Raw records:
-- start --
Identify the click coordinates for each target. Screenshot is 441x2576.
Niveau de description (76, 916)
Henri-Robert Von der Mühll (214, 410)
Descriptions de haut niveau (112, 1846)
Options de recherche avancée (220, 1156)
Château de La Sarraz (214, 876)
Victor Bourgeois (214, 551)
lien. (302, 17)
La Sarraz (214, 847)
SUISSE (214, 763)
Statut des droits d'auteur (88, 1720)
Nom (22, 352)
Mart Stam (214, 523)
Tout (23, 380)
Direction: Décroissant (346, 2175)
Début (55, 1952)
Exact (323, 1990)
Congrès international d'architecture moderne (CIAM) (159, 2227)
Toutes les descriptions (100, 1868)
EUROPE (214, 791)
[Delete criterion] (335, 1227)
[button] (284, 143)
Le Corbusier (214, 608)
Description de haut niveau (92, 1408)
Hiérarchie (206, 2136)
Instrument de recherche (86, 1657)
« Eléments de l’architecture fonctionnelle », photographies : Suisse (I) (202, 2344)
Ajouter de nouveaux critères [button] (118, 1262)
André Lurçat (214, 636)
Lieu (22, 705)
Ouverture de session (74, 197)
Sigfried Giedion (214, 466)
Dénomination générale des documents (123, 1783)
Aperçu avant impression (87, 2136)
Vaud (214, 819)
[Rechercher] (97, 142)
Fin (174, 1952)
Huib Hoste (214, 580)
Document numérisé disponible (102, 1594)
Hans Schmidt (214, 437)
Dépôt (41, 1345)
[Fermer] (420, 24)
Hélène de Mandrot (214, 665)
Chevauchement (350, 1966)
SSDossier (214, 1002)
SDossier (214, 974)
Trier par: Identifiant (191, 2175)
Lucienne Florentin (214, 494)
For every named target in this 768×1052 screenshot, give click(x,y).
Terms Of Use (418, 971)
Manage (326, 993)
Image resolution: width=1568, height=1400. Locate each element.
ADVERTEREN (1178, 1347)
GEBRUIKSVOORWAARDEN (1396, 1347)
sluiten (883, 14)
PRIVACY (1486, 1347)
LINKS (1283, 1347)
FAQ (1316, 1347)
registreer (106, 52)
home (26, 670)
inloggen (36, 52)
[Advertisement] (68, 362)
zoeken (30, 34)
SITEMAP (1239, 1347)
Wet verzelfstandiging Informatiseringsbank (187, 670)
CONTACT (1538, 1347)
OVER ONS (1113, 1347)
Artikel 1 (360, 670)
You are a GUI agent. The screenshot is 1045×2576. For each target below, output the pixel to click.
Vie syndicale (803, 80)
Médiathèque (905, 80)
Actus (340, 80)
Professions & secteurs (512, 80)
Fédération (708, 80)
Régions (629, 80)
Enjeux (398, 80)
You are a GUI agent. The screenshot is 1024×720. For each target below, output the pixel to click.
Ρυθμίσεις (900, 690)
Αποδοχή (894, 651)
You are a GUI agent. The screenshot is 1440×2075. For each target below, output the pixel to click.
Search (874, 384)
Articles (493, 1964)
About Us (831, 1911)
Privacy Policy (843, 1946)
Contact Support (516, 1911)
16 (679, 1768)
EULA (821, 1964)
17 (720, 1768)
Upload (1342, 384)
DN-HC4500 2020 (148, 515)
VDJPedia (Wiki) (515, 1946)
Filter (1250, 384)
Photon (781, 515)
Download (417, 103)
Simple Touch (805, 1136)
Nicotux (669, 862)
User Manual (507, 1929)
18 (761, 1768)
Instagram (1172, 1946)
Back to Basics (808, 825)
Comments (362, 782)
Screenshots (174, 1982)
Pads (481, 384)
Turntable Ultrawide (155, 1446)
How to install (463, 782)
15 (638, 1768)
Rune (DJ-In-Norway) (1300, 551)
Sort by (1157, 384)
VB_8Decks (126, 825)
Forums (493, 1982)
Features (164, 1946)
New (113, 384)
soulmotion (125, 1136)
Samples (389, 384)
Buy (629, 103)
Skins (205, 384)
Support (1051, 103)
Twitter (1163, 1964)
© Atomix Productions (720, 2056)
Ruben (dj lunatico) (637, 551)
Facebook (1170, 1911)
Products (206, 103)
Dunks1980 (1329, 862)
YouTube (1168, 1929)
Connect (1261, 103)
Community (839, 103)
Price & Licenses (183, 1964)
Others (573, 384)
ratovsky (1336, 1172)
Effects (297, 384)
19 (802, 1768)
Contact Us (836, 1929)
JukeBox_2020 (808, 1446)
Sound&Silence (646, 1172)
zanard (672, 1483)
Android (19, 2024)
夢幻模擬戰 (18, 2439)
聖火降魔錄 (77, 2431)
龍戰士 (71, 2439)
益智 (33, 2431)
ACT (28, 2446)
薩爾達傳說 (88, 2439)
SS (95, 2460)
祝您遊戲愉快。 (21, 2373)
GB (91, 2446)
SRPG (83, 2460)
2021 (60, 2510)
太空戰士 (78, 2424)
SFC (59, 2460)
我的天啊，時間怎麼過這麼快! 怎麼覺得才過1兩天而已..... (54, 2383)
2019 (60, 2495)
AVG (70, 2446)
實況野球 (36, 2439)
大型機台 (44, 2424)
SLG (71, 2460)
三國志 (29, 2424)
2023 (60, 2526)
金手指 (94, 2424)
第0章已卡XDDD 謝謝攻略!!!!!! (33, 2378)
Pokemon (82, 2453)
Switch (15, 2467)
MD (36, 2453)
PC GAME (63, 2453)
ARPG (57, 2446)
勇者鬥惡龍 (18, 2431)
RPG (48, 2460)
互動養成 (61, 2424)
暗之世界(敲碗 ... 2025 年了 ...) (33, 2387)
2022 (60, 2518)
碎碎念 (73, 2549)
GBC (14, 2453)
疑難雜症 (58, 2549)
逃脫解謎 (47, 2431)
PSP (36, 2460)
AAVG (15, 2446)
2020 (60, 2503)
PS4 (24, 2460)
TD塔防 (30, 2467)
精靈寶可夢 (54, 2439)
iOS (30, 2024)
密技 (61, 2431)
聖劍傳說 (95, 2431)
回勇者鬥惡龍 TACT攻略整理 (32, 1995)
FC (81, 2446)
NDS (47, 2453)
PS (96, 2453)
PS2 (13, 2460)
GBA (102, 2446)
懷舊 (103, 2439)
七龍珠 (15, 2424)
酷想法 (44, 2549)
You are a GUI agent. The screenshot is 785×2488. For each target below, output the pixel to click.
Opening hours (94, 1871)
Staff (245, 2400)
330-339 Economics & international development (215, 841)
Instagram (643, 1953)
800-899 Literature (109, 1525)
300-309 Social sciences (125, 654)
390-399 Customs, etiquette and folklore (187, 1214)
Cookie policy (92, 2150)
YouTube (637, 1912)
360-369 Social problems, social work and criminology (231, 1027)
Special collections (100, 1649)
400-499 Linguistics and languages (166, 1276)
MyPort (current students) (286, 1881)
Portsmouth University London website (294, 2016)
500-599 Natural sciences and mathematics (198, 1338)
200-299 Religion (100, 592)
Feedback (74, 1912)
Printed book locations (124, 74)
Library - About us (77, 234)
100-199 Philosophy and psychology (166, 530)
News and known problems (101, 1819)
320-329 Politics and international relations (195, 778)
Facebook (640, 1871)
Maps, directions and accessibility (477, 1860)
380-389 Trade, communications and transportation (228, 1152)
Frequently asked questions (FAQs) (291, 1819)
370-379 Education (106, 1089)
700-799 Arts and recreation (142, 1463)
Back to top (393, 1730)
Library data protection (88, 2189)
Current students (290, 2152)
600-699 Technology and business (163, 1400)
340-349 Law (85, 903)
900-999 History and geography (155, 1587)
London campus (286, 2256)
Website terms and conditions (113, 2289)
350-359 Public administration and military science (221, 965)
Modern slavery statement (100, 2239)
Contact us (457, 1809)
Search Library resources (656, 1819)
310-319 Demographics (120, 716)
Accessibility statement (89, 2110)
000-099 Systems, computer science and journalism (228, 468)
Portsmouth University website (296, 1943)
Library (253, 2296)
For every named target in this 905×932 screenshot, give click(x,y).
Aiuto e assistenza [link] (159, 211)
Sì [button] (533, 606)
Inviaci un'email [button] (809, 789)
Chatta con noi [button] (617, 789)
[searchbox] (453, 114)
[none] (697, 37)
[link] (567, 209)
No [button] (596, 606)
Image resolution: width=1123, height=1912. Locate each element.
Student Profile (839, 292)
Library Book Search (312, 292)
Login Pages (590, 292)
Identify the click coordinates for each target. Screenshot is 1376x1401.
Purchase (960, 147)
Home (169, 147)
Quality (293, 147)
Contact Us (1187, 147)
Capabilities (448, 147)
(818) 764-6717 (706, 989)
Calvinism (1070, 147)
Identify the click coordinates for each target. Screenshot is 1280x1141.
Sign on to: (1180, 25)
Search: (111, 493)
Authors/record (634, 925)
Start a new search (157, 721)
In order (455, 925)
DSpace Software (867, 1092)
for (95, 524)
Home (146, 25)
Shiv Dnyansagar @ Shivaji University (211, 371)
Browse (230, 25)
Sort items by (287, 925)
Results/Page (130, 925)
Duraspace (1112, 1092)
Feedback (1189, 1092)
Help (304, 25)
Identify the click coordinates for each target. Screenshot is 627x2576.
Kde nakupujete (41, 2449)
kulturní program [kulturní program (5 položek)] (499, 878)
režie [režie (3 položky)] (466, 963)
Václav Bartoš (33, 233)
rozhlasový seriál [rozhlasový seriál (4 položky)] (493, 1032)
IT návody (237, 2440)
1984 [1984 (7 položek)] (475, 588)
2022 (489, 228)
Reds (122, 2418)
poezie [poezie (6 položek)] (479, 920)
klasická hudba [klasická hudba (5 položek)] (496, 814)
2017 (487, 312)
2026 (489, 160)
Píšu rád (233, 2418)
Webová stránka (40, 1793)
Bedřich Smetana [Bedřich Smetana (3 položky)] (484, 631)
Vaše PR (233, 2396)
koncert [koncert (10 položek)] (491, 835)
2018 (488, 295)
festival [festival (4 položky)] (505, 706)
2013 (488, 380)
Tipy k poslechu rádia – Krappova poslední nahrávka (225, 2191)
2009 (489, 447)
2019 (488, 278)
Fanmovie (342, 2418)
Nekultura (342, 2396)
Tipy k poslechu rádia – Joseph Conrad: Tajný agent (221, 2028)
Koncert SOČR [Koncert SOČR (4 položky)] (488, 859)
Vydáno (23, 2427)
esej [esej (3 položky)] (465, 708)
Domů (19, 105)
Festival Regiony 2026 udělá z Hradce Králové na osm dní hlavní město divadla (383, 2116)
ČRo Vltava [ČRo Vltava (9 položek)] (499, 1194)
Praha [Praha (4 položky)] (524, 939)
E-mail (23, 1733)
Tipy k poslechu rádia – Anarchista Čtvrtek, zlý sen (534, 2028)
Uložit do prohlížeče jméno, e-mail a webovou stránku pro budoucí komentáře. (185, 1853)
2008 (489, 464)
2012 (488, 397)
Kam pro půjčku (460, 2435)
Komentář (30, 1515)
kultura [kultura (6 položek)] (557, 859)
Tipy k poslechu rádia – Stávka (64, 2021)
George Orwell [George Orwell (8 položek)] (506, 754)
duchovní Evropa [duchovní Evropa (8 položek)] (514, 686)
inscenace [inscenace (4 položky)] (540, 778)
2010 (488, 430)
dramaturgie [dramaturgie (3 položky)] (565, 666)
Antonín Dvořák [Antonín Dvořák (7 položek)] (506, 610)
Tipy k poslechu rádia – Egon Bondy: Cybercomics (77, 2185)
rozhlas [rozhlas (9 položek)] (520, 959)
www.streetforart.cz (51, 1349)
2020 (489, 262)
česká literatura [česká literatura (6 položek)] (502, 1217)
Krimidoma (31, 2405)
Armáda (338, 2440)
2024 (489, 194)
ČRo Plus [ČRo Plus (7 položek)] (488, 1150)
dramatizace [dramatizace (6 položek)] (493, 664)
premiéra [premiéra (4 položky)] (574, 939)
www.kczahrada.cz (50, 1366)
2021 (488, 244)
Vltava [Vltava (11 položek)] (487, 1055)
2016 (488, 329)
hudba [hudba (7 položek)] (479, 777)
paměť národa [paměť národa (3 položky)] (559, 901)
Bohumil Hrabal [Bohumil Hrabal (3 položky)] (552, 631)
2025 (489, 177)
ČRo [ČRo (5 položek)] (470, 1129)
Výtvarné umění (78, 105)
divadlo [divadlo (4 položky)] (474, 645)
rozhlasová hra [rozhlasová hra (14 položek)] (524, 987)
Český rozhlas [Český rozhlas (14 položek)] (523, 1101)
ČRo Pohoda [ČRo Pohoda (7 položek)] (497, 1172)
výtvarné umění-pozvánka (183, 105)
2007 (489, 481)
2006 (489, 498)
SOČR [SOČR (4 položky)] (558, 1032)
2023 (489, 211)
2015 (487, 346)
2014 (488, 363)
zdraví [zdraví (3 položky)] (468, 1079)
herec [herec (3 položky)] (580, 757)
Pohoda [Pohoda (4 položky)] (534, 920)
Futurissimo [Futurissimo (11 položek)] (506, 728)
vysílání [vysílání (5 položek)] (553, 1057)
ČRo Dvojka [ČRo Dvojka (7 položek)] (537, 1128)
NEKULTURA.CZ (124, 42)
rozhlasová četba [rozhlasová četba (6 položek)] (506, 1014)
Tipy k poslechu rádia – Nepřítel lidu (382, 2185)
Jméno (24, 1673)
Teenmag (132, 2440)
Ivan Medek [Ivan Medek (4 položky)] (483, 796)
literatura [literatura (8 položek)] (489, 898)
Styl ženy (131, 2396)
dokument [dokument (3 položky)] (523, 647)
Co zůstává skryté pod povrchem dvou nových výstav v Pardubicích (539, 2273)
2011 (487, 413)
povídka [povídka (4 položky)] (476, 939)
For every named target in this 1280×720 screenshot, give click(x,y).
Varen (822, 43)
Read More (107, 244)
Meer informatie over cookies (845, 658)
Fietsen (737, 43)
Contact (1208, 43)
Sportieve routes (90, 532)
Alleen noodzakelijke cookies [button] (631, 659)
-- end --
Rewrite the lines from the one containing "Píšu rád (233, 2418)" through the one containing "Bohumil Hrabal [Bohumil", inclusive, swapping "Tipy k poslechu rádia" for "Rozhlasové tipy" and leaving everything else unchanged. Return only those lines.

*Reply:*
Píšu rád (233, 2418)
Webová stránka (40, 1793)
Bedřich Smetana [Bedřich Smetana (3 položky)] (484, 631)
Vaše PR (233, 2396)
koncert [koncert (10 položek)] (491, 835)
2018 (488, 295)
festival [festival (4 položky)] (505, 706)
2013 (488, 380)
Rozhlasové tipy – Krappova poslední nahrávka (225, 2191)
2009 (489, 447)
2019 (488, 278)
Fanmovie (342, 2418)
Nekultura (342, 2396)
Rozhlasové tipy – Joseph Conrad: Tajný agent (221, 2028)
Koncert SOČR [Koncert SOČR (4 položky)] (488, 859)
Vydáno (23, 2427)
esej [esej (3 položky)] (465, 708)
Domů (19, 105)
Festival Regiony 2026 udělá z Hradce Králové na osm dní hlavní město divadla (383, 2116)
ČRo Vltava [ČRo Vltava (9 položek)] (499, 1194)
Praha [Praha (4 položky)] (524, 939)
E-mail (23, 1733)
Rozhlasové tipy – Anarchista Čtvrtek, zlý sen (534, 2028)
Uložit do prohlížeče jméno, e-mail a webovou stránku pro budoucí komentáře. (185, 1853)
2008 (489, 464)
2012 (488, 397)
Kam pro půjčku (460, 2435)
Komentář (30, 1515)
kultura [kultura (6 položek)] (557, 859)
Rozhlasové tipy – Stávka (64, 2021)
George Orwell [George Orwell (8 položek)] (506, 754)
duchovní Evropa [duchovní Evropa (8 položek)] (514, 686)
inscenace [inscenace (4 položky)] (540, 778)
2010 (488, 430)
dramaturgie [dramaturgie (3 položky)] (565, 666)
Antonín Dvořák [Antonín Dvořák (7 položek)] (506, 610)
Rozhlasové tipy – Egon Bondy: Cybercomics (77, 2185)
rozhlas [rozhlas (9 položek)] (520, 959)
www.streetforart.cz (51, 1349)
2020 (489, 262)
česká literatura [česká literatura (6 položek)] (502, 1217)
Krimidoma (31, 2405)
Armáda (338, 2440)
2024 (489, 194)
ČRo Plus [ČRo Plus (7 položek)] (488, 1150)
dramatizace [dramatizace (6 položek)] (493, 664)
premiéra [premiéra (4 položky)] (574, 939)
www.kczahrada.cz (50, 1366)
2021 (488, 244)
Vltava [Vltava (11 položek)] (487, 1055)
2016 (488, 329)
hudba [hudba (7 položek)] (479, 777)
paměť národa [paměť národa (3 položky)] (559, 901)
Bohumil Hrabal [Bohumil Hrabal (3 položky)] (552, 631)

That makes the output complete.